▼▼▼
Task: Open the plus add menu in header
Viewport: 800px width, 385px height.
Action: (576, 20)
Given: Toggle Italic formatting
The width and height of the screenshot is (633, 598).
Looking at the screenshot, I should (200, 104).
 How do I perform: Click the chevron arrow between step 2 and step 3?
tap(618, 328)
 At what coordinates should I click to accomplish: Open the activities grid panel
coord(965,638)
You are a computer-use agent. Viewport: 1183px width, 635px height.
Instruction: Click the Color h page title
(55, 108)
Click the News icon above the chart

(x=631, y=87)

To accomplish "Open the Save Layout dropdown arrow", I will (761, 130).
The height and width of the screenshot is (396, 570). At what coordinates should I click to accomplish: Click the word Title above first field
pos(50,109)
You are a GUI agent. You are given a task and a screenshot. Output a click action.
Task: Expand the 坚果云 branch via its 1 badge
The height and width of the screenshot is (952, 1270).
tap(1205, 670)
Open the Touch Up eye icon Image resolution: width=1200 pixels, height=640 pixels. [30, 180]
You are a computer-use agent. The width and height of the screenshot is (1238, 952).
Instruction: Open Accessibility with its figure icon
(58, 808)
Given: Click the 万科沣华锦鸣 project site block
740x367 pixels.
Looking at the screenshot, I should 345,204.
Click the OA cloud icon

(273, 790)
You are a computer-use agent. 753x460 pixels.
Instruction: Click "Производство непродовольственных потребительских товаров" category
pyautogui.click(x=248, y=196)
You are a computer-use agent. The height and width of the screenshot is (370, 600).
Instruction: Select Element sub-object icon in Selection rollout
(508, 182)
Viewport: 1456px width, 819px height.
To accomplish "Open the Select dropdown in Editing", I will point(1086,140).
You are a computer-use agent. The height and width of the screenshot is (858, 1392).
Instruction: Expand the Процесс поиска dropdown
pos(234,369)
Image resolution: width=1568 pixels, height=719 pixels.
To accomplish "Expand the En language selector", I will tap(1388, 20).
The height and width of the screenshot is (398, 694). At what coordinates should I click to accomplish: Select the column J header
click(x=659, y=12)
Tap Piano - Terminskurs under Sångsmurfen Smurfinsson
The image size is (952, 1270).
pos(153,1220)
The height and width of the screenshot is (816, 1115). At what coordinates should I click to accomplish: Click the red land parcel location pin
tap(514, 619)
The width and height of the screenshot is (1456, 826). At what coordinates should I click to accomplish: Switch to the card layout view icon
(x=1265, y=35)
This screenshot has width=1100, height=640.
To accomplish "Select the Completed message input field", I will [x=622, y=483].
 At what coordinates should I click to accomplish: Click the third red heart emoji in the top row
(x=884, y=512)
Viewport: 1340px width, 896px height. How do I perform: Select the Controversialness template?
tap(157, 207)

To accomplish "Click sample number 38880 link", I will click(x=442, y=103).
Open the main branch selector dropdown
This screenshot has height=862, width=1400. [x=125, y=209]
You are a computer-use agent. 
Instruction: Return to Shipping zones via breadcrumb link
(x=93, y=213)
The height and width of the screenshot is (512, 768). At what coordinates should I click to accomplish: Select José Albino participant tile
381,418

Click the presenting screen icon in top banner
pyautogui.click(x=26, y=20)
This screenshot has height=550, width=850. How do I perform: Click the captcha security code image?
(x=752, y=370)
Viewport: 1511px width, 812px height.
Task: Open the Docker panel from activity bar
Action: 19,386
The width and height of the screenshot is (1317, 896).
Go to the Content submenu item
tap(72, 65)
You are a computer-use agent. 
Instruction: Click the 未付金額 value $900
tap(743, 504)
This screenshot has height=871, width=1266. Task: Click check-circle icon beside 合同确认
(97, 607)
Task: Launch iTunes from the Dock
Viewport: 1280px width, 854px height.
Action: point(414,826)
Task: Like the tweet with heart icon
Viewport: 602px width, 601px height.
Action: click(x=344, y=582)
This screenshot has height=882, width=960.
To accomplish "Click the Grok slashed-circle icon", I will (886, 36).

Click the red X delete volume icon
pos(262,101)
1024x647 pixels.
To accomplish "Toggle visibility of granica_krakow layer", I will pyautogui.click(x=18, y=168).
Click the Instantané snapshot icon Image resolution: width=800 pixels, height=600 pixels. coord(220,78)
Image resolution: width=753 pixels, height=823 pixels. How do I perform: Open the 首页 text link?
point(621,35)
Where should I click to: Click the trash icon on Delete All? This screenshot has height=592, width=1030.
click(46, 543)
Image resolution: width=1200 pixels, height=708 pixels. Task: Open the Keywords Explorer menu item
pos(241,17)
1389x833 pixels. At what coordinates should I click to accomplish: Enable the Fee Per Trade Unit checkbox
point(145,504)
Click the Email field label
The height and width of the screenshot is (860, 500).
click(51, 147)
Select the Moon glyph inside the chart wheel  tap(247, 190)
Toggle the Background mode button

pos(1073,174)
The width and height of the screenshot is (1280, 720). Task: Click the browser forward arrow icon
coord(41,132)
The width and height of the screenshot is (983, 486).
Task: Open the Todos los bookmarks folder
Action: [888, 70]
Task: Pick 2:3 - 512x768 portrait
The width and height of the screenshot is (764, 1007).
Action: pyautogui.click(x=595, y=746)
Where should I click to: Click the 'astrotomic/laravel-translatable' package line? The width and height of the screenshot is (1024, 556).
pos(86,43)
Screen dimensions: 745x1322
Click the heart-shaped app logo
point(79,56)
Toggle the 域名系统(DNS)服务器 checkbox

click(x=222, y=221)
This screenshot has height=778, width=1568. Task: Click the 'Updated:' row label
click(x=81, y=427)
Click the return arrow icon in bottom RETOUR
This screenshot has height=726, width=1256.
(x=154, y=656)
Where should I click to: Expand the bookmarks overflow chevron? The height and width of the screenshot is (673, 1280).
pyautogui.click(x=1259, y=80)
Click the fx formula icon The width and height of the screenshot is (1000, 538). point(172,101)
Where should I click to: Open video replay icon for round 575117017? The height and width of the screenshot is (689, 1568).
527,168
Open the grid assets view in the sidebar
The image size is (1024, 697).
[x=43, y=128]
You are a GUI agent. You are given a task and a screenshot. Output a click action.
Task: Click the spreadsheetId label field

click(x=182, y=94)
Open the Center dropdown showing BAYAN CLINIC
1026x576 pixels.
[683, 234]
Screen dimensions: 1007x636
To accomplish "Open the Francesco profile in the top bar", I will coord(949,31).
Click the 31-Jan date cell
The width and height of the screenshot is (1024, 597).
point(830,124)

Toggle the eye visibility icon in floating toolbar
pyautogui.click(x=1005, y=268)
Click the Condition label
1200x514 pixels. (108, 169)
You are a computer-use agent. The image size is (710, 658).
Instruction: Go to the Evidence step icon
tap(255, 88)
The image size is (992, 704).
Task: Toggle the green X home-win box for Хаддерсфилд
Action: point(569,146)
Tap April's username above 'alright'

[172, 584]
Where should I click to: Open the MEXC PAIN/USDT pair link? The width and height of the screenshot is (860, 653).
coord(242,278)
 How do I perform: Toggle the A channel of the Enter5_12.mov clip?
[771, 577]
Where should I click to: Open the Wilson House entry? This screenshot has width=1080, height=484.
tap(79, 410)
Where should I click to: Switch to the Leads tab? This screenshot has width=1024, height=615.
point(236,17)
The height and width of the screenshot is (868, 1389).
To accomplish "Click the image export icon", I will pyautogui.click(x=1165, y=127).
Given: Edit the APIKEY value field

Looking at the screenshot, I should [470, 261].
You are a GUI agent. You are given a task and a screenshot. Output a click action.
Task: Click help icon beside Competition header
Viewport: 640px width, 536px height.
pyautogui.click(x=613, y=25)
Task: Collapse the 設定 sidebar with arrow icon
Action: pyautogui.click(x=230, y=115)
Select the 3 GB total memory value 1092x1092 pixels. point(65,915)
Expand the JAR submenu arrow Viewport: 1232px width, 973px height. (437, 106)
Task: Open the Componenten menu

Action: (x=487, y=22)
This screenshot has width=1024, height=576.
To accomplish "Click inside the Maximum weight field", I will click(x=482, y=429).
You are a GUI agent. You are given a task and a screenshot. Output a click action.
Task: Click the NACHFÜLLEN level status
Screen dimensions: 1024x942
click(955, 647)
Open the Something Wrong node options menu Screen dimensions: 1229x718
▲▲▲
EXERCISE REQUIREMENTS.
Your answer should be only the number of lines in the records that hold the word "computer".

OUTPUT OF THE TASK.
8